The show would need to be spectacular for you to turn your attention from the natural beauty of this pristine Caribbean paradise, and the Vincy Mas Carnival celebrations in Kingstown will certainly keep you truly distracted during two months, extending from May to July, of totally over-the-top fun.
The celebrations reach their climax in late June. This is when you can catch the highlights of the programmed events, such as the Caribbean’s top Miss Carnival contest and the ‘J’ouvert’ tradition, featuring masked and highly decorated individuals, sometimes daubing their skin with paint and mud, heralding the beginning of the day as they roam the streets even before dawn, dressed as devils. Competitions abound amidst the typical West Indian parades of manic dancers and incredible costumes: witness the search for the King and Queen of the Bands, the Steel Band competition and the Calypso competition. The grand finale is the exuberant Mardi Gras parade of costumed bands, before the island returns again, for a time, to its usual relaxed, tranquil state.
This is the perfect setting for sailing and watersports, a fact that is celebrated with several events which revolve around the local maritime heritage of the islands. Bequia’s Easter Regatta, for example, is a four-day festival of sailing that knows no bounds: you will see beautiful vessels by the hundreds, from old schooners to sharp racers, and traditional Bequia style dinghies to children’s coconut boats. One of the many events is a single-handed circumnavigation of this delightful, tiny island.

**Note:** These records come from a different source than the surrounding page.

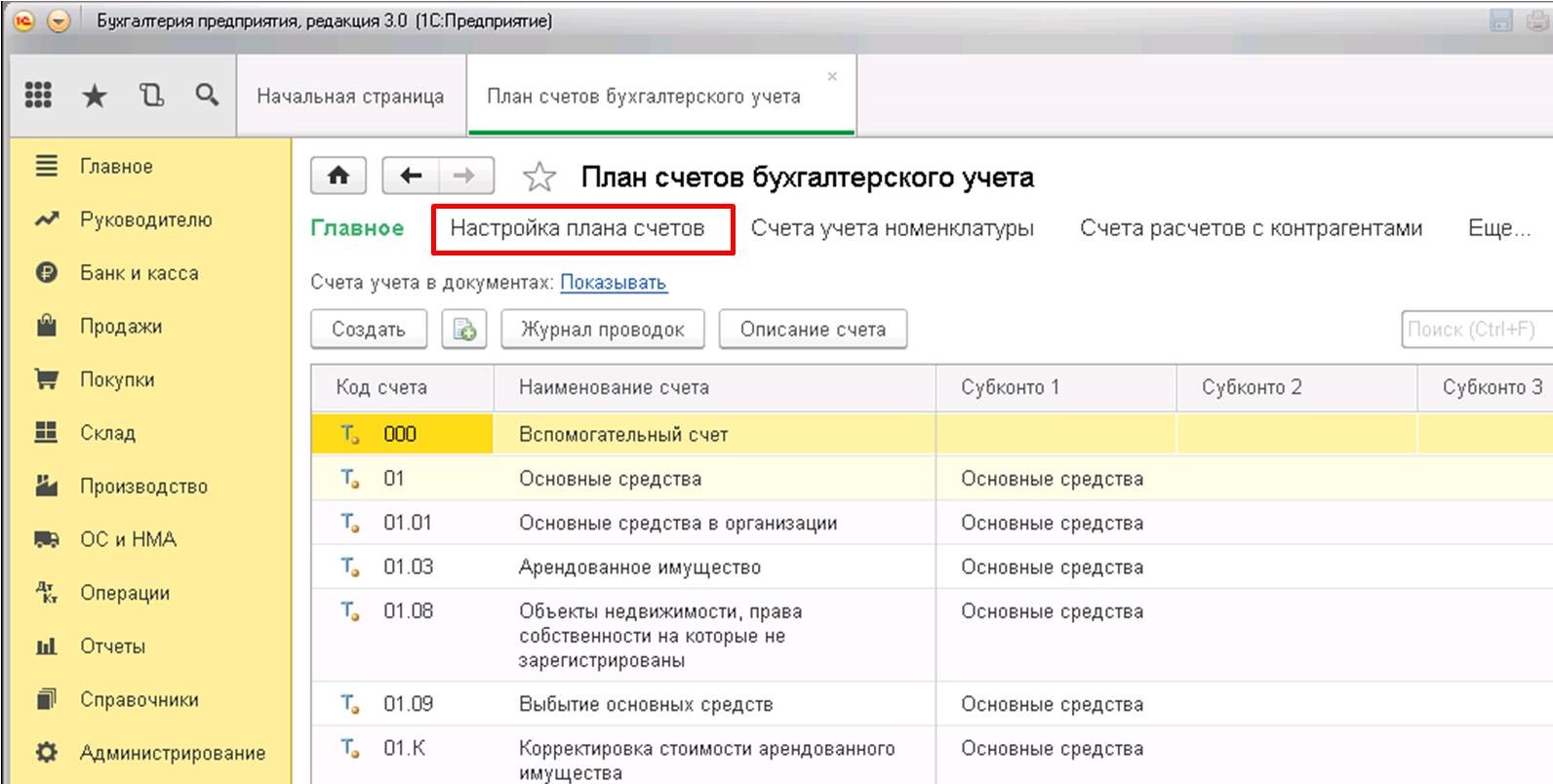Open the History icon in top toolbar
The width and height of the screenshot is (1553, 784).
click(x=151, y=95)
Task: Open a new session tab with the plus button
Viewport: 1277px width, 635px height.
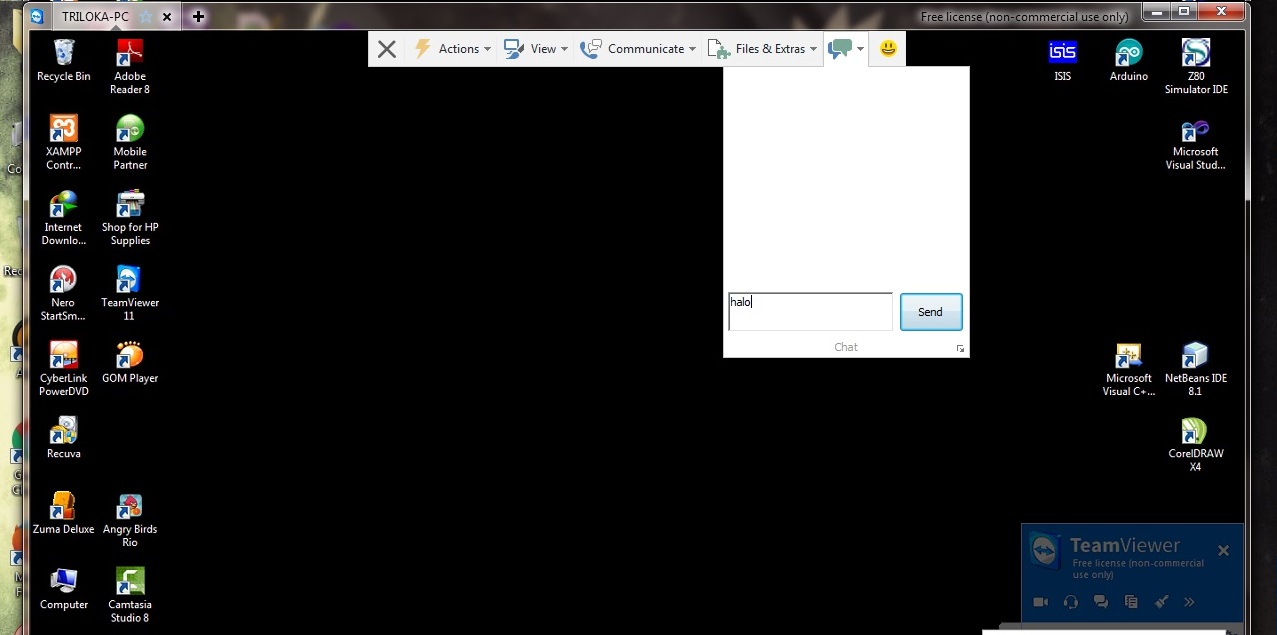Action: [x=197, y=15]
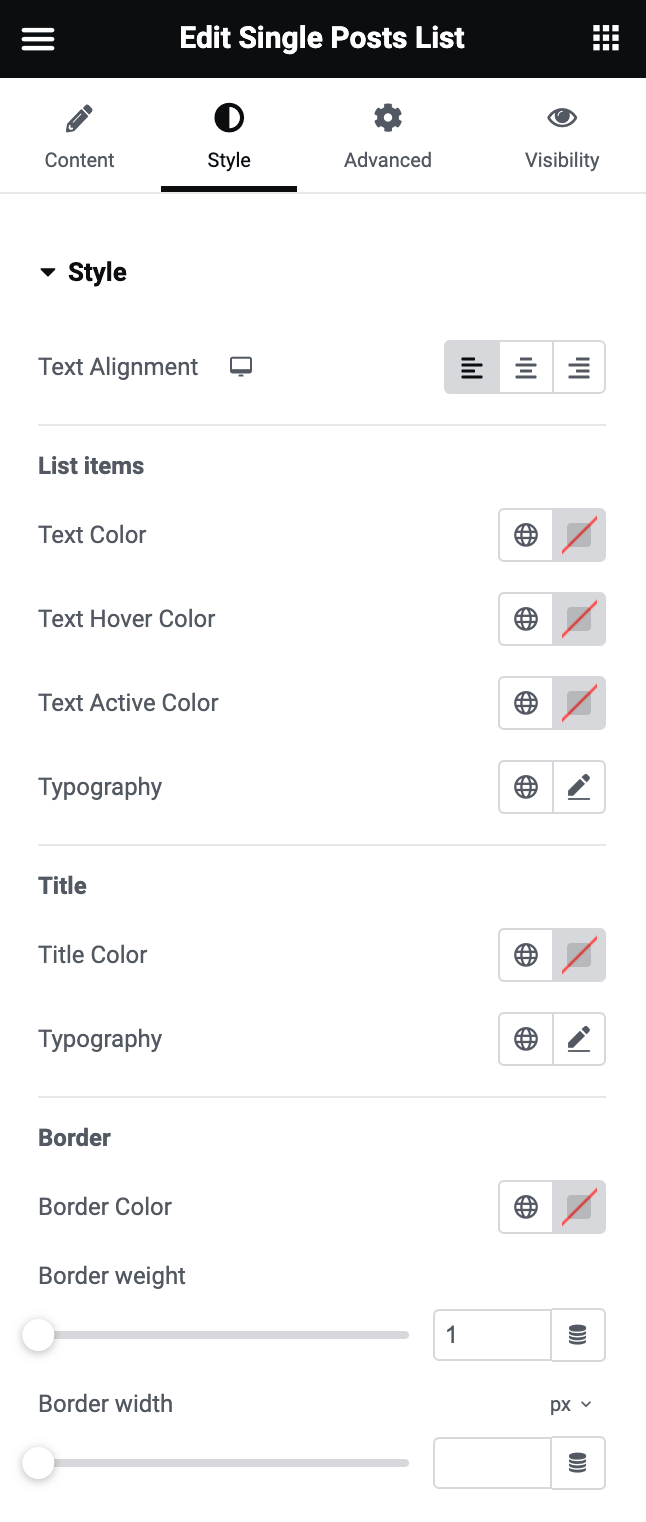The height and width of the screenshot is (1522, 646).
Task: Click the Border width slider handle
Action: click(38, 1462)
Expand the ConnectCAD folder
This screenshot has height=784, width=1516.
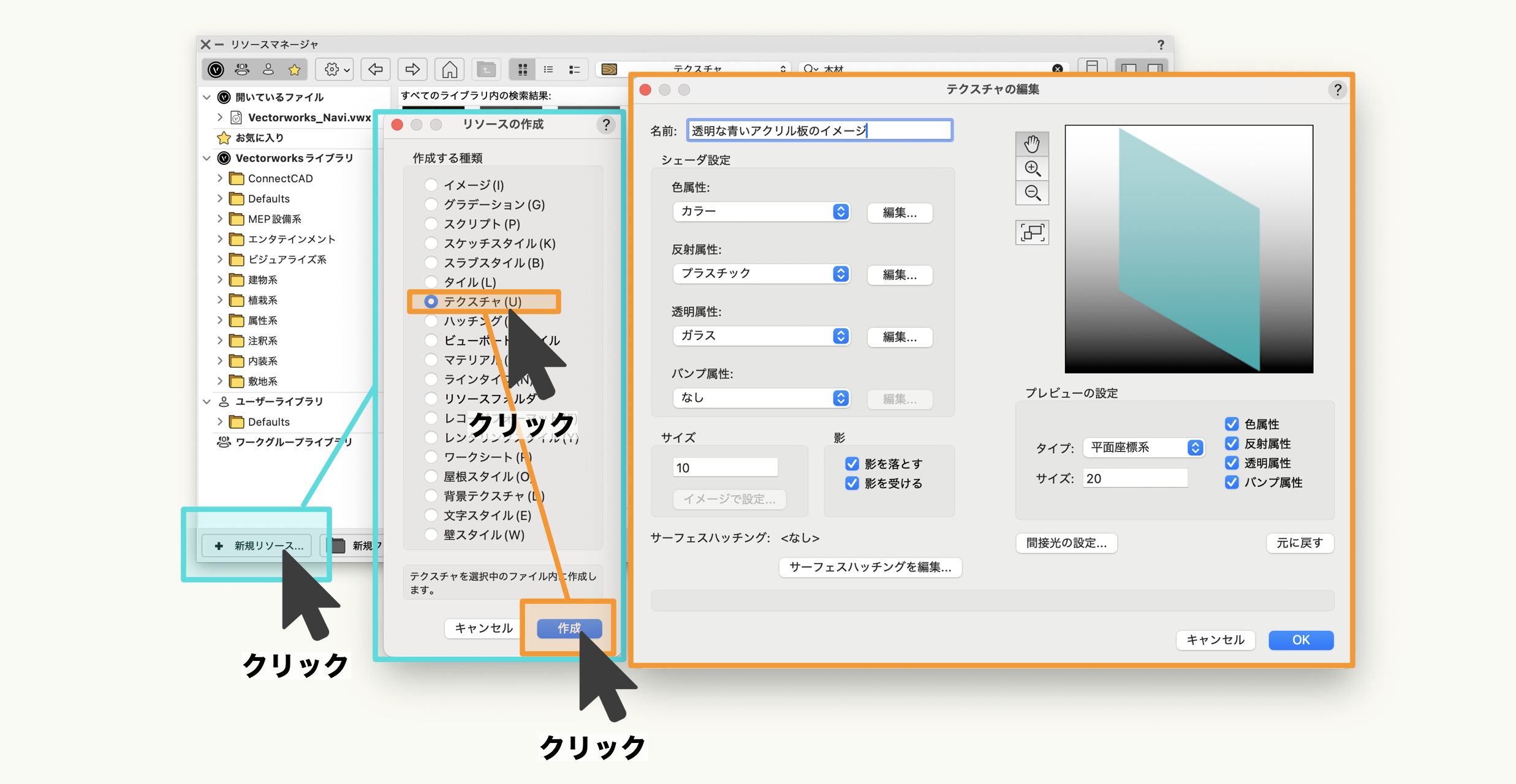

The tradition harks back to the islands’ fishing tradition, where every Easter holiday, it was the local fishermen who decided to put aside their nets, turning their attention instead to a friendly race to see who had the fastest boat. The island of Canouan in the Grenadines also hosts an annual regatta in May featuring side shows of calypso, a beauty pageant and other sports and games. Keen anglers will return to Bequia in July for the Fisherman’s Day organized by the Rotary Club. As well as the contest held in the early morning to land the biggest catch, the day goes on with a fantastic cook-up in true Caribbean style, where the fish is prepared with traditional rice‘n’peas, dasheen, yam, plantain, coucou, breadfruit and coleslaw accompaniments. Spectators also get a rare opportunity to purchase as much fresh fish as they can carry away with them.
The strong musical traditions of the Caribbean have given rise to a number of popular events throughout the year. Early in the year, Mustique and Bequia host the Mustique Blues Festival and Bequia Music Fest whose events complement each other and make for a wonderfully entertaining series of performances where the line-up usually includes guitar, piano, sax, drums and harmonica. The blues artist Dana Gillespie was the driving force behind the festival after she once spontaneously got up to perform at Basil’s Bar, and since has brought to the island such stars as Eugene Hideaway Bridges, Luddie Sams and The Marques Brothers. Other musical genres to be celebrated later in the year include Steel Pan, Reggae, Calypso and Jazz. Check out, for example, the Union Island Maroon Festival: an annual festival featuring Big Drum, Nation Dance and traditional folk songs held three days before or after the full moon, marking the start of the planting season.
In December, the beginning of the Christmas celebrations is marked by the Nine Mornings Festival, a uniquely St Vincentian festival of pre-dawn street concerts, fetes, fun competitions, traditional music and steel pan which are to be heard on each of the nine days leading up to Christmas in a series of venues over the islands.